I lined up my assets and looked at them. They did not look like a collection that could be reworked into a miracle weapon with which I would blast my way out, steal a ship, teach myself to pilot it, and return triumphantly to warn the President and save the country. I rearranged them and they still didn't.
I was correct. They weren't.
I woke up from a terrible nightmare, remembered where I was, and wished I were back in the nightmare. I lay there feeling sorry for myself and presently tears started welling out of my eyes while my chin trembled. I had never been badgered "not to be a crybaby"; Dad says there is nothing wrong with tears; it's just that they are socially not acceptable- he says that in some cultures weeping is a social grace. But in Horace Mann Grammar School being a crybaby was no asset; I gave it up years ago. Besides, it's exhausting and gets you nowhere. I shut off the rain and took stock.
My action list ran like this:
1. Escape from this cell.
2. Find Oscar, suit up.
3. Go outdoors, steal a ship, head home-if I could figure out how to gun it.
4. Figure out a weapon or stratagem to fight off the wormfaces or keep them busy while I sneaked out and grabbed a ship. Nothing to it. Any superman capable of teleportation and other assorted psionic tricks could do it. Just be sure the plan is foolproof and that your insurance is paid up.
5. Crash priority: make sure, before bidding farewell to the romantic shores of exotic Pluto and its friendly colorful natives, that neither Peewee nor the Mother Thing is here-if they are, take them along-because, contrary to some opinions, it is better to be a dead hero than a live louse. Dying is messy and inconvenient but even a louse dies someday no matter what he will do to stay alive and he is forever having to explain his choice. The gummed-up spell that I had had at the hero business had shown that it was undesirable work but the alternative was still less attractive.
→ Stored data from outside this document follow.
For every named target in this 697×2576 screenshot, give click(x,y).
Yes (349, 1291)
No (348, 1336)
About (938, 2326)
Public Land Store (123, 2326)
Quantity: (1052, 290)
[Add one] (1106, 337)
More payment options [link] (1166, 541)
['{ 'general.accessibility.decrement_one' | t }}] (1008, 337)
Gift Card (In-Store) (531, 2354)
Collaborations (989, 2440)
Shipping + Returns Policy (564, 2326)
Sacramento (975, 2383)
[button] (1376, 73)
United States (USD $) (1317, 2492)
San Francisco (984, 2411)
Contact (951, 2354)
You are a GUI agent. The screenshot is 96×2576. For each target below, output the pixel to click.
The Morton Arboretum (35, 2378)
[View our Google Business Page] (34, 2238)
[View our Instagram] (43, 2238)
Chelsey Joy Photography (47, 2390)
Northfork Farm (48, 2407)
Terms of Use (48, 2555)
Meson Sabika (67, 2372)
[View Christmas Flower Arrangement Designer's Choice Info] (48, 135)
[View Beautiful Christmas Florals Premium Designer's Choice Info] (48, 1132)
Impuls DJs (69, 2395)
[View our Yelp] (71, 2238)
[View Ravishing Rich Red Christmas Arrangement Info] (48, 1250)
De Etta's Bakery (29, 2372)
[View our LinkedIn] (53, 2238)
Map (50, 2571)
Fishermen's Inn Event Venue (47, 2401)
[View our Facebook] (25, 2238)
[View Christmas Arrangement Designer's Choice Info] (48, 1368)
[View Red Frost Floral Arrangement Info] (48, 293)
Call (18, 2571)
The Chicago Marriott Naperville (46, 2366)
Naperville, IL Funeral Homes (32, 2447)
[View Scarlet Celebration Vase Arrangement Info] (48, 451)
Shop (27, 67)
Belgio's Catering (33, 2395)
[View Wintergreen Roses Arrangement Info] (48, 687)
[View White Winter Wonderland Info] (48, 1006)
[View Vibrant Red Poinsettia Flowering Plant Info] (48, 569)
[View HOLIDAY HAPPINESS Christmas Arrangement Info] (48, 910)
The fact that Peewee knew how to gun those ships, or that the Mother Thing could coach me, did not figure. I can't prove that, but I know.
Footnote: after I learned to run one of their ships, could I do so at eight gravities? That may simply call for arch supports for a wormface but I knew what eight gees did to me. Automatic pilot? If so, would it have directions on it, in English? (Don't be silly, Clifford!)
Subordinate footnote: how long would it take to get home at one gravity? The rest of the century? Or just long enough to starve to death?
6. Occupational therapy for the lulls when I went stale on the problems. This was important in order to avoid coming apart at the seams. 0. Henry wrote stories in prison, St. Paul turned out his strongest epistles incarcerated in Rome, Hitler wrote Mein Kampf in jail-next time I would bring a typewriter and paper. This time I could work out magic squares and invent chess problems. Anything was better than feeling sorry for myself. Lions put up with zoos and wasn't I smarter than a lion? Some, anyhow?
And so to work- One: how to get out of this hole? I came up with a straight-forward answer: there wasn't any way. The cell was twenty feet on a side with a ceiling twelve feet high; the walls were as smooth as a baby's cheek and as impervious as a bill collector. The other features were the hole in the ceiling, which ran about six feet still higher, the stream of water and its catch basin, and a glowing area in the ceiling. For tools I had the stuff previously listed (a few ounces of nothing much, nothing sharp, nor explosive, nor corrosive), my clothes, and an empty tin can.
I tested how high I could jump. Even a substitute guard needs springs in his legs-I touched the ceiling. That meant a gravity around one-half gee-I hadn't been able to guess, as I had spent an endless time under one-sixth gravity followed by a few eons at eight gees; my reflexes had been mistreated.